As we do genealogy research it’s not uncommon to look in newspapers and court documents to see where our ancestors may be mentioned.

In most cases we find a will, a probate, maybe some land records or occasional dispute with the neighbors. In this case James Bayne (my 2X Great Grandfather) actually served as a juror for a pretty major case.

The Hartington Herald reported on November 4, 1910 that Mrs Maggie Davis had been arrested on the charge of murder for shooting Ira Churchill. The initial story leads us to believe that Maggie Davis was in process of a divorce from her current husband, Mr Churchill’s first wife had died in February and then in October he married again which seems to have enraged Maggie Davis who had worked in Ira’s home as a housekeeper from March 1908 through August 1910 to the point that she went to Ira’s barn near Coleridge, NE after dinner and shot him three times while he was milking cows. Once in the temple and twice in the breast.

There are several articles in the local paper and the Sioux City News discussing this incident. One from the Hartington Herald on Nove 11, 1910 comments that she “has not seemed sorry that she committed the crime.” It also includes that “Many of the local people are in sympathy with her.”

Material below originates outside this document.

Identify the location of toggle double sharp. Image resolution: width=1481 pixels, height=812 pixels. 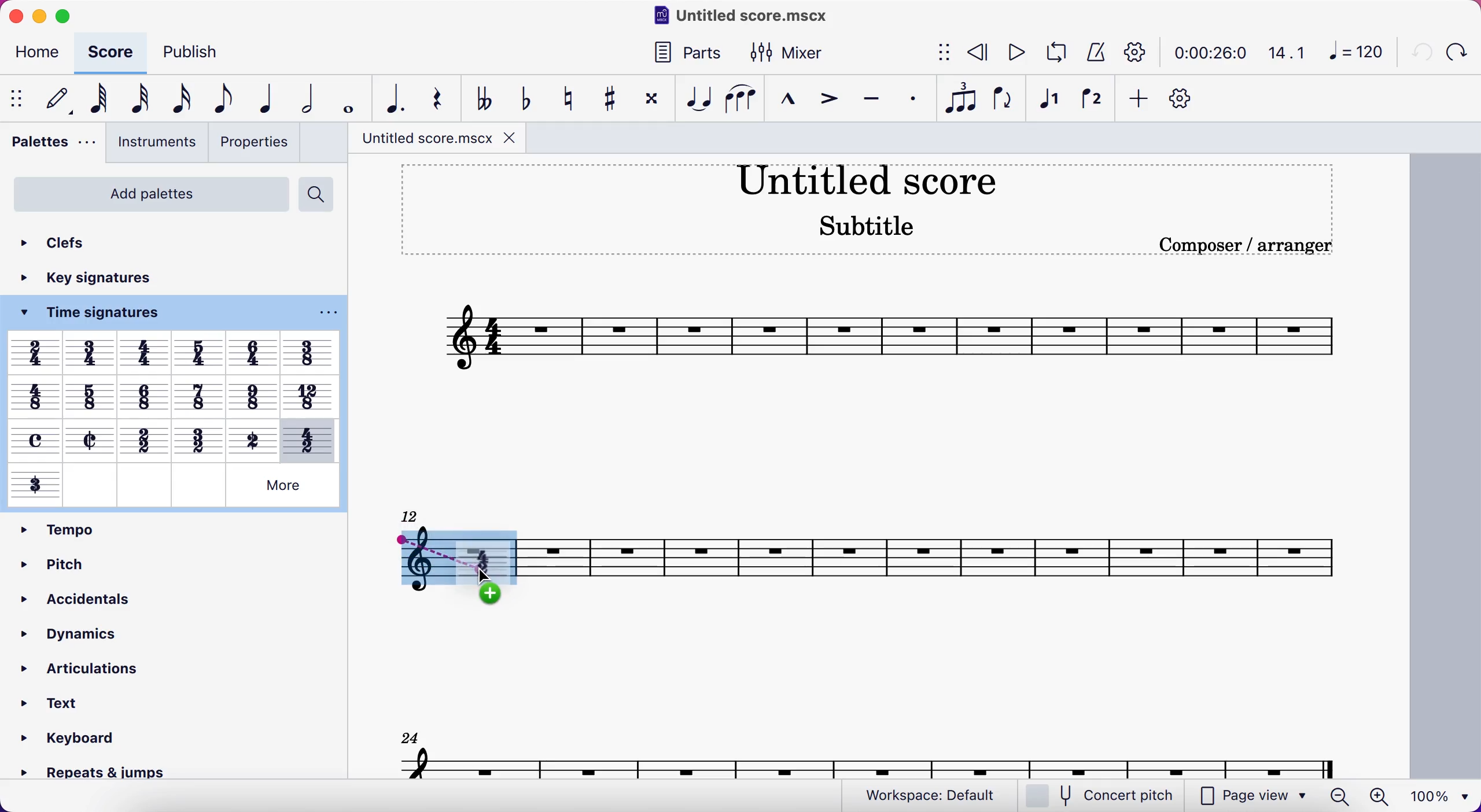
(651, 96).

In the trial Maggie pled insanity. Her story from the Cedar County News on March 16, 1911, states that she and Churchill had illicit relations on the promise of marriage. She became pregnant and induced an abortion herself with a device furnished by Churchill. She also testified that she suffered from severe headaches and dizziness. By all reports the courthouse was packed and Maggie appears to have had multiple “nervous attacks” during testimony.

The jury decided that Maggie was not insane, and she was found guilty of murder in the first degree with imprisonment for life. The Sioux City Journam on March 18, 1911, reported that the City of Hartington was balanced in their opinions of the verdict and that “The men of Hartington probably were more in sympathy with the unfortunate womany than were the women. It was a pretty generally expressed opinion that Ira Churchill deserved what he got…”

The Coleridge Blade reported on March 23, 1911, that the attorney for Maggie Davis asked for a new trial and was denied. I didn’t look further to see if Maggie served her full sentence or what happened to her. Her story is sad, and James Bayne was part of a very publicized story.